Disclosure: The researchers report no relevant financial disclosures.

A panel of allergists and emergency physicians has recommended the use of epinephrine as a first-line defense against anaphylaxis, even if a patient is not showing signs of a severe allergic reaction.

A delay in epinephrine use could be hazardous and lead to even more severe anaphylaxis, according to the recommendations.

Stanley Fineman

Stanley M. Fineman

“Our emergency medicine colleagues told us that if patients don’t fit established guidelines for anaphylaxis, there may be a reluctance in the emergency room to treat with epinephrine,” Stanley M. Fineman, MD,  an adjunct associate professor in the department of pediatrics at Emory University School of Medicine, said in a press release. “Because epinephrine is the first line of defense in treating anaphylaxis, the panel agreed it should be used – even if a patient’s reaction may not meet all the established criteria. The consequences for not using epinephrine when it’s needed are much more severe than using it when it might not be necessary.”

The American College of Allergy, Asthma and Immunology in November 2014 gathered Fineman and colleagues to discuss current knowledge of anaphylaxis, and to recommend strategies to improve medical management of anaphylaxis.

Epinephrine should also be given to patients at risk for an anaphylactic reaction, whether they had a previous severe reaction or even if they had exposure to an allergic trigger without the development of anaphylaxis symptoms.

Anyone seen in the ED for anaphylaxis should be referred to an allergist to schedule a follow-up visit, according to the panel.

The panelists also recommended that antihistamines and glucocorticoids should never be used as a substitute to epinephrine, but rather should be used after epinephrine has already been administered.

“We want emergency medical personnel, as well as people who have had, or are at risk for having severe allergic reactions to know there is no substitute for epinephrine as the most important tool for combatting anaphylaxis,” panelist Paul J. Dowling, MD, director of allergy/immunology training program at Children's Mercy Hospitals and Clinics in Kansas City, said in the release. “Antihistamines and corticosteroids should not be given instead of epinephrine because they don’t work fast enough.” – by Ryan McDonald

Disclosure: The researchers report no relevant financial disclosures.

    Perspective
    Neil Kao

    Neil Kao

    I'm happy to read about specialties collaborating on the diagnosis and treatment of diseases common between them. Hopefully, as the conference proceedings are disseminated, this will produce better practices and outcomes all around.

    After reading [the recommendations], I had a combination of some facts reinforced, learning of new facts and ideas about changes I want to make to my own practice.
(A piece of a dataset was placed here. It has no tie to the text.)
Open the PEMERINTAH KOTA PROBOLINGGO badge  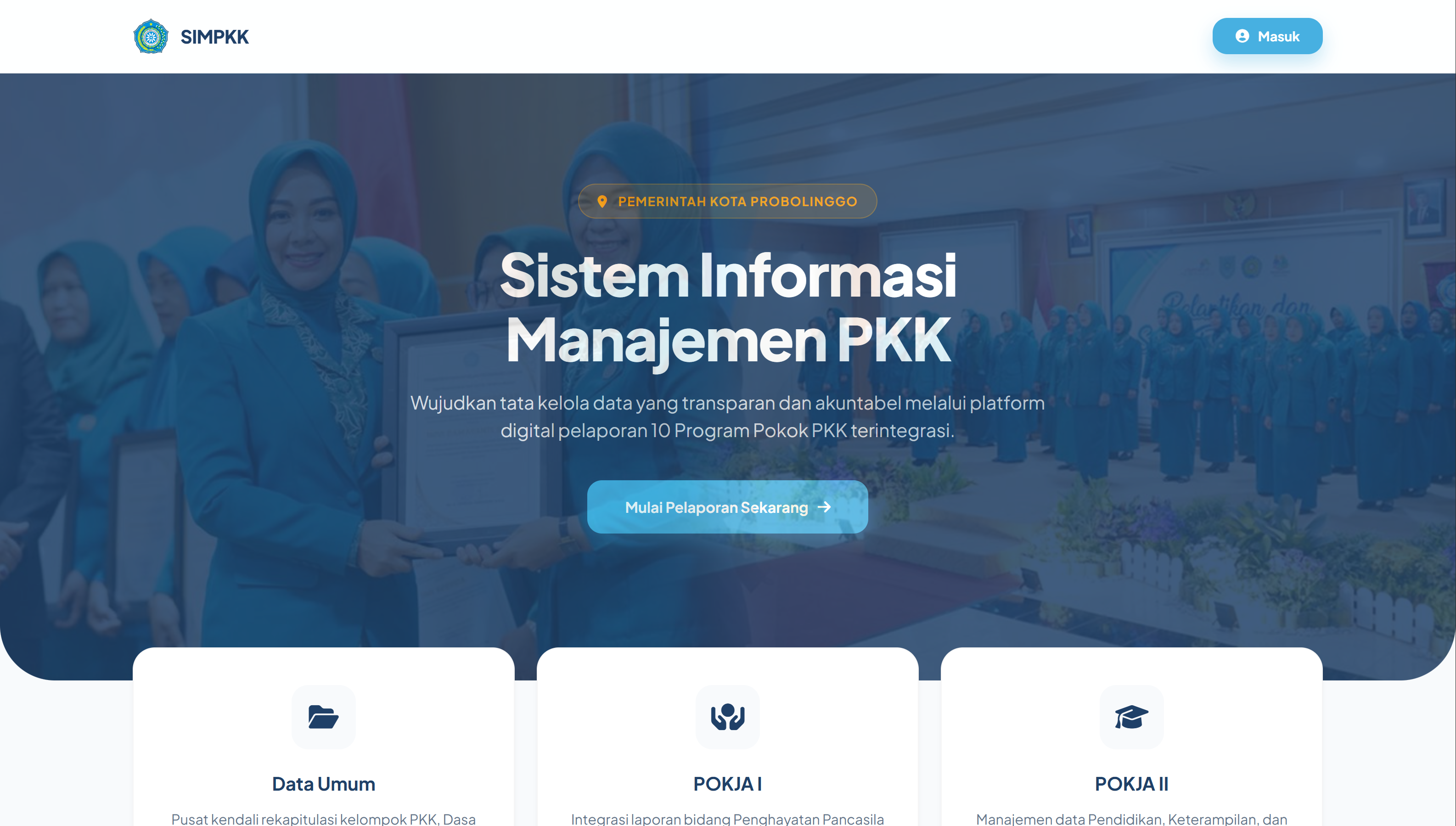click(x=728, y=201)
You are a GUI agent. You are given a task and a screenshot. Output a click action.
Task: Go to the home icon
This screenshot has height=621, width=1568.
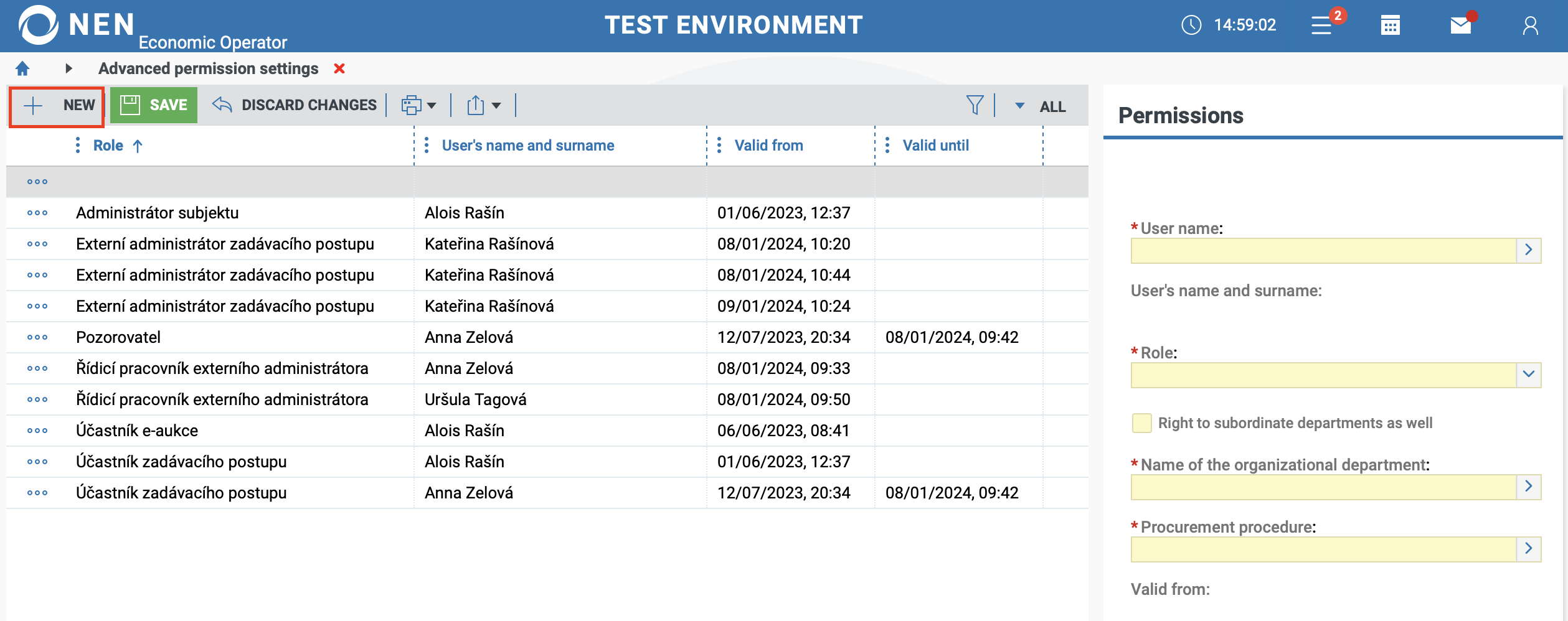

    The public and health care providers of all levels and specialties should be educated on what allergists try to do when they see patients with this suspected diagnosis. Allergists should have three goals: confirm that an anaphylactic event occurred, try to identify all contributing factors to this event, and work with patients to have a plan that tries to avoid the triggers and have a detailed action plan if an event should occur.

    A sizable minority of patients that have had an anaphylactic event come to me without being referred by any physician. Many of these patients do not have an autoinjecting epinephrine device or an action plan. Every provider should be counseled as to the importance of these for every one of these patients.

    • Neil Kao, MD
    • Allergic Disease & Asthma Center

    Disclosures: Kao reports no relevant financial disclosures.